:: TASK DIRECTIONS ::
Below are entries to return in full. Keep each one exact.

------ INFORMATION PROVIDED ------

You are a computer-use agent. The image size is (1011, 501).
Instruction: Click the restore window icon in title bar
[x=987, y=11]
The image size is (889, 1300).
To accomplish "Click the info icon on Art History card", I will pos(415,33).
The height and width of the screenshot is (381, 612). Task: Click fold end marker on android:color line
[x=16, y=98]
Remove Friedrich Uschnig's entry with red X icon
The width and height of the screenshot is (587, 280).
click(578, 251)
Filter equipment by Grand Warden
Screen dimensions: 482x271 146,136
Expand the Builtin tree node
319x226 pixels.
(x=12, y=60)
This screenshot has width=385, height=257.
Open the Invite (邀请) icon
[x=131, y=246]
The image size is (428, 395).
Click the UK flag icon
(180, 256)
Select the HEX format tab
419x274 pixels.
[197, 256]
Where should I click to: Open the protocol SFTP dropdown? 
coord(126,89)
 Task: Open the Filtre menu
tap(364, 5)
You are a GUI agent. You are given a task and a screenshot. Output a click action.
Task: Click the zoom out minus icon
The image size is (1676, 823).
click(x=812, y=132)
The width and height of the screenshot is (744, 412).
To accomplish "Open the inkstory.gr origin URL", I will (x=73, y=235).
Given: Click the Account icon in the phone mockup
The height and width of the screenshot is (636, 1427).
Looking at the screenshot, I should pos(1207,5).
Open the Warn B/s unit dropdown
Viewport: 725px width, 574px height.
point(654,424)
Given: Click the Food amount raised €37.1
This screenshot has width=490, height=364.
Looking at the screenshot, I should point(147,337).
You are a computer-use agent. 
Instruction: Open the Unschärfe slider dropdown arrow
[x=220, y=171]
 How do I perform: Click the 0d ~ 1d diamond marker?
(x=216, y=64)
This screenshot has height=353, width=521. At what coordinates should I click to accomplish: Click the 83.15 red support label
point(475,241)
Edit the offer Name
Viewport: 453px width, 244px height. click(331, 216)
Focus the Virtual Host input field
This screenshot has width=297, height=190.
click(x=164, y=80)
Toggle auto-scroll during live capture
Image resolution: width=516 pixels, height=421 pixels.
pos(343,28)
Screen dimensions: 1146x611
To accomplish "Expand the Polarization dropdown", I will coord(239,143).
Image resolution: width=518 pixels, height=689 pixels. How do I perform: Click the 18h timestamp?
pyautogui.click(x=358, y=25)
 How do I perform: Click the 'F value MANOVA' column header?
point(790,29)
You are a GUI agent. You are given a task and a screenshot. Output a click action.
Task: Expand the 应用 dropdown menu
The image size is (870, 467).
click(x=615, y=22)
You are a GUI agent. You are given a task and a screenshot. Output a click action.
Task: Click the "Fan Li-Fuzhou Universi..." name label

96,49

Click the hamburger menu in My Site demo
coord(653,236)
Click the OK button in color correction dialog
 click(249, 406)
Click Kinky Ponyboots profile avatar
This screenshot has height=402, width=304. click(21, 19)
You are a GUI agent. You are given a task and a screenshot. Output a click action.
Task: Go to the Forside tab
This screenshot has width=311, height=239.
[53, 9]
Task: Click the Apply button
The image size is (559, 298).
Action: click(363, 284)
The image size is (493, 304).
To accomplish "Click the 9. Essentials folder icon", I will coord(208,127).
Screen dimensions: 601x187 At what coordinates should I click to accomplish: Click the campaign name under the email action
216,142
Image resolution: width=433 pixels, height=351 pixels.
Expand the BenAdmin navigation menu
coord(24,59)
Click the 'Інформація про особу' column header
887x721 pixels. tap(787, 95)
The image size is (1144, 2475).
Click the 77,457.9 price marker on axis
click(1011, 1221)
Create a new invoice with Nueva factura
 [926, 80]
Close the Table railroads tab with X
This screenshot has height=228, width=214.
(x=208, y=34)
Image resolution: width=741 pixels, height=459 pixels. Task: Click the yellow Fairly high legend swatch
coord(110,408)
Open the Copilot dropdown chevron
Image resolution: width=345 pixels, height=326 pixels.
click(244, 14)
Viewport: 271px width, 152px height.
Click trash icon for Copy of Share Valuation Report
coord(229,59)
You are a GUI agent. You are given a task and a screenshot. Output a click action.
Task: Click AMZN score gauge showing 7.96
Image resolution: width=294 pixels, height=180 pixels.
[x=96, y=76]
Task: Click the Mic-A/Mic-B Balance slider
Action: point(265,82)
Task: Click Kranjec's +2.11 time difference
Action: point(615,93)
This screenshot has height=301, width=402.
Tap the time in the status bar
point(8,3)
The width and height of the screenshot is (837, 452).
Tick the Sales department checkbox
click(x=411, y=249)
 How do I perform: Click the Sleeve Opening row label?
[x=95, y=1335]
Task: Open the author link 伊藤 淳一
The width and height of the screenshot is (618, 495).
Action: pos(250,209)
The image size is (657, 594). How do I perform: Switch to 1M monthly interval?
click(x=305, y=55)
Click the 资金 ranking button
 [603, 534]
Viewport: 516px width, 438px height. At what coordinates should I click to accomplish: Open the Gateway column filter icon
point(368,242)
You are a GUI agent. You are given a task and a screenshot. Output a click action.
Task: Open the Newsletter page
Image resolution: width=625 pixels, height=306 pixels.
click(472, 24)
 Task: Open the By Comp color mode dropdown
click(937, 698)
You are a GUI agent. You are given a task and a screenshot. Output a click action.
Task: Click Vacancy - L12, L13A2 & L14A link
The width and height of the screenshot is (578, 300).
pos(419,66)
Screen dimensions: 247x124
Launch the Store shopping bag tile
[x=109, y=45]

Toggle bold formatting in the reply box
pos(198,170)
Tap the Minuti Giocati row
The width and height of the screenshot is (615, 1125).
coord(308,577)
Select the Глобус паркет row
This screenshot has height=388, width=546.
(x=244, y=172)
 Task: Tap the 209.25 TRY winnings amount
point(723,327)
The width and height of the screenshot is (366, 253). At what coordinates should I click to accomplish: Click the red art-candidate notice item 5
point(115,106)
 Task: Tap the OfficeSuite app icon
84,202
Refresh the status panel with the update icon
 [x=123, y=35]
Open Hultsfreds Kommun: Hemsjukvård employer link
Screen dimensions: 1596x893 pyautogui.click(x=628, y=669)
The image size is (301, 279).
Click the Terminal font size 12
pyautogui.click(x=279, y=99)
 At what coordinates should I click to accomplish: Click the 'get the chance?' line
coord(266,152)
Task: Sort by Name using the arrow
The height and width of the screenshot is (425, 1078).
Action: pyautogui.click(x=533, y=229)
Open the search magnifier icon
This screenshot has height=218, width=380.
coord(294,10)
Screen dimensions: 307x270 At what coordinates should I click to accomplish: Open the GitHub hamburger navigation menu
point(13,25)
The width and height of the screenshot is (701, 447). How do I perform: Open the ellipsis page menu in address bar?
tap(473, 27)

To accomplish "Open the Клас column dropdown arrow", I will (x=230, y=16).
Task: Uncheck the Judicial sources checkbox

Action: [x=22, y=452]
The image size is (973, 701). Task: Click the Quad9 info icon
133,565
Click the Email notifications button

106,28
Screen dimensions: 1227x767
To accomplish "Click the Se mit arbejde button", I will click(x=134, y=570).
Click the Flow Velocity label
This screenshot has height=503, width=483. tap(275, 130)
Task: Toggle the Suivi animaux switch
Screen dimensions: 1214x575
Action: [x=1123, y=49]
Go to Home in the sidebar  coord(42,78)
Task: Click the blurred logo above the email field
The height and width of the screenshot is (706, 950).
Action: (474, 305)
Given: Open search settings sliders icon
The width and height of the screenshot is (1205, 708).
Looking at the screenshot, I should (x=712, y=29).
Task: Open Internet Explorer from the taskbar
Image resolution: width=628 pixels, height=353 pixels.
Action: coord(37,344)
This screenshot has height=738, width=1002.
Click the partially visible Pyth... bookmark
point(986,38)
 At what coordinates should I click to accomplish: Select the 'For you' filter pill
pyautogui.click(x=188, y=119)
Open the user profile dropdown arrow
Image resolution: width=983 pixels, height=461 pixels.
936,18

------

:: EXERCISE RESPONSE ::
You are a computer-use agent. The image size is (1011, 501).
Instruction: Click the restore window icon in title bar
[x=987, y=11]
The image size is (889, 1300).
To accomplish "Click the info icon on Art History card", I will pos(415,33).
The height and width of the screenshot is (381, 612). Task: Click fold end marker on android:color line
[x=16, y=98]
Remove Friedrich Uschnig's entry with red X icon
The width and height of the screenshot is (587, 280).
click(578, 251)
Filter equipment by Grand Warden
Screen dimensions: 482x271 146,136
Expand the Builtin tree node
319x226 pixels.
(x=12, y=60)
This screenshot has width=385, height=257.
Open the Invite (邀请) icon
[x=131, y=246]
The image size is (428, 395).
Click the UK flag icon
(180, 256)
Select the HEX format tab
419x274 pixels.
[197, 256]
Where should I click to: Open the protocol SFTP dropdown? 
coord(126,89)
 Task: Open the Filtre menu
tap(364, 5)
You are a GUI agent. You are given a task and a screenshot. Output a click action.
Task: Click the zoom out minus icon
The image size is (1676, 823).
click(x=812, y=132)
The width and height of the screenshot is (744, 412).
To accomplish "Open the inkstory.gr origin URL", I will (x=73, y=235).
Given: Click the Account icon in the phone mockup
The height and width of the screenshot is (636, 1427).
Looking at the screenshot, I should pos(1207,5).
Open the Warn B/s unit dropdown
Viewport: 725px width, 574px height.
point(654,424)
Given: Click the Food amount raised €37.1
This screenshot has width=490, height=364.
Looking at the screenshot, I should point(147,337).
You are a computer-use agent. 
Instruction: Open the Unschärfe slider dropdown arrow
[x=220, y=171]
 How do I perform: Click the 0d ~ 1d diamond marker?
(x=216, y=64)
This screenshot has height=353, width=521. At what coordinates should I click to accomplish: Click the 83.15 red support label
point(475,241)
Edit the offer Name
Viewport: 453px width, 244px height. click(331, 216)
Focus the Virtual Host input field
This screenshot has width=297, height=190.
click(x=164, y=80)
Toggle auto-scroll during live capture
Image resolution: width=516 pixels, height=421 pixels.
pos(343,28)
Screen dimensions: 1146x611
To accomplish "Expand the Polarization dropdown", I will coord(239,143).
Image resolution: width=518 pixels, height=689 pixels. How do I perform: Click the 18h timestamp?
pyautogui.click(x=358, y=25)
 How do I perform: Click the 'F value MANOVA' column header?
point(790,29)
You are a GUI agent. You are given a task and a screenshot. Output a click action.
Task: Expand the 应用 dropdown menu
The image size is (870, 467).
click(x=615, y=22)
You are a GUI agent. You are given a task and a screenshot. Output a click action.
Task: Click the "Fan Li-Fuzhou Universi..." name label

96,49

Click the hamburger menu in My Site demo
coord(653,236)
Click the OK button in color correction dialog
 click(249, 406)
Click Kinky Ponyboots profile avatar
This screenshot has height=402, width=304. click(21, 19)
You are a GUI agent. You are given a task and a screenshot. Output a click action.
Task: Go to the Forside tab
This screenshot has width=311, height=239.
[53, 9]
Task: Click the Apply button
The image size is (559, 298).
Action: click(363, 284)
The image size is (493, 304).
To accomplish "Click the 9. Essentials folder icon", I will coord(208,127).
Screen dimensions: 601x187 At what coordinates should I click to accomplish: Click the campaign name under the email action
216,142
Image resolution: width=433 pixels, height=351 pixels.
Expand the BenAdmin navigation menu
coord(24,59)
Click the 'Інформація про особу' column header
887x721 pixels. tap(787, 95)
The image size is (1144, 2475).
Click the 77,457.9 price marker on axis
click(1011, 1221)
Create a new invoice with Nueva factura
 [926, 80]
Close the Table railroads tab with X
This screenshot has height=228, width=214.
(x=208, y=34)
Image resolution: width=741 pixels, height=459 pixels. Task: Click the yellow Fairly high legend swatch
coord(110,408)
Open the Copilot dropdown chevron
Image resolution: width=345 pixels, height=326 pixels.
click(244, 14)
Viewport: 271px width, 152px height.
Click trash icon for Copy of Share Valuation Report
coord(229,59)
You are a GUI agent. You are given a task and a screenshot. Output a click action.
Task: Click AMZN score gauge showing 7.96
Image resolution: width=294 pixels, height=180 pixels.
[x=96, y=76]
Task: Click the Mic-A/Mic-B Balance slider
Action: point(265,82)
Task: Click Kranjec's +2.11 time difference
Action: point(615,93)
This screenshot has height=301, width=402.
Tap the time in the status bar
point(8,3)
The width and height of the screenshot is (837, 452).
Tick the Sales department checkbox
click(x=411, y=249)
 How do I perform: Click the Sleeve Opening row label?
[x=95, y=1335]
Task: Open the author link 伊藤 淳一
The width and height of the screenshot is (618, 495).
Action: pos(250,209)
The image size is (657, 594). How do I perform: Switch to 1M monthly interval?
click(x=305, y=55)
Click the 资金 ranking button
 [603, 534]
Viewport: 516px width, 438px height. At what coordinates should I click to accomplish: Open the Gateway column filter icon
point(368,242)
You are a GUI agent. You are given a task and a screenshot. Output a click action.
Task: Open the Newsletter page
Image resolution: width=625 pixels, height=306 pixels.
click(472, 24)
 Task: Open the By Comp color mode dropdown
click(937, 698)
You are a GUI agent. You are given a task and a screenshot. Output a click action.
Task: Click Vacancy - L12, L13A2 & L14A link
The width and height of the screenshot is (578, 300).
pos(419,66)
Screen dimensions: 247x124
Launch the Store shopping bag tile
[x=109, y=45]

Toggle bold formatting in the reply box
pos(198,170)
Tap the Minuti Giocati row
The width and height of the screenshot is (615, 1125).
coord(308,577)
Select the Глобус паркет row
This screenshot has height=388, width=546.
(x=244, y=172)
 Task: Tap the 209.25 TRY winnings amount
point(723,327)
The width and height of the screenshot is (366, 253). At what coordinates should I click to accomplish: Click the red art-candidate notice item 5
point(115,106)
 Task: Tap the OfficeSuite app icon
84,202
Refresh the status panel with the update icon
 [x=123, y=35]
Open Hultsfreds Kommun: Hemsjukvård employer link
Screen dimensions: 1596x893 pyautogui.click(x=628, y=669)
The image size is (301, 279).
Click the Terminal font size 12
pyautogui.click(x=279, y=99)
 At what coordinates should I click to accomplish: Click the 'get the chance?' line
coord(266,152)
Task: Sort by Name using the arrow
The height and width of the screenshot is (425, 1078).
Action: pyautogui.click(x=533, y=229)
Open the search magnifier icon
This screenshot has height=218, width=380.
coord(294,10)
Screen dimensions: 307x270 At what coordinates should I click to accomplish: Open the GitHub hamburger navigation menu
point(13,25)
The width and height of the screenshot is (701, 447). How do I perform: Open the ellipsis page menu in address bar?
tap(473, 27)

To accomplish "Open the Клас column dropdown arrow", I will (x=230, y=16).
Task: Uncheck the Judicial sources checkbox

Action: [x=22, y=452]
The image size is (973, 701). Task: Click the Quad9 info icon
133,565
Click the Email notifications button

106,28
Screen dimensions: 1227x767
To accomplish "Click the Se mit arbejde button", I will click(x=134, y=570).
Click the Flow Velocity label
This screenshot has height=503, width=483. tap(275, 130)
Task: Toggle the Suivi animaux switch
Screen dimensions: 1214x575
Action: [x=1123, y=49]
Go to Home in the sidebar  coord(42,78)
Task: Click the blurred logo above the email field
The height and width of the screenshot is (706, 950).
Action: (474, 305)
Given: Open search settings sliders icon
The width and height of the screenshot is (1205, 708).
Looking at the screenshot, I should (x=712, y=29).
Task: Open Internet Explorer from the taskbar
Image resolution: width=628 pixels, height=353 pixels.
Action: coord(37,344)
This screenshot has height=738, width=1002.
Click the partially visible Pyth... bookmark
point(986,38)
 At what coordinates should I click to accomplish: Select the 'For you' filter pill
pyautogui.click(x=188, y=119)
Open the user profile dropdown arrow
Image resolution: width=983 pixels, height=461 pixels.
936,18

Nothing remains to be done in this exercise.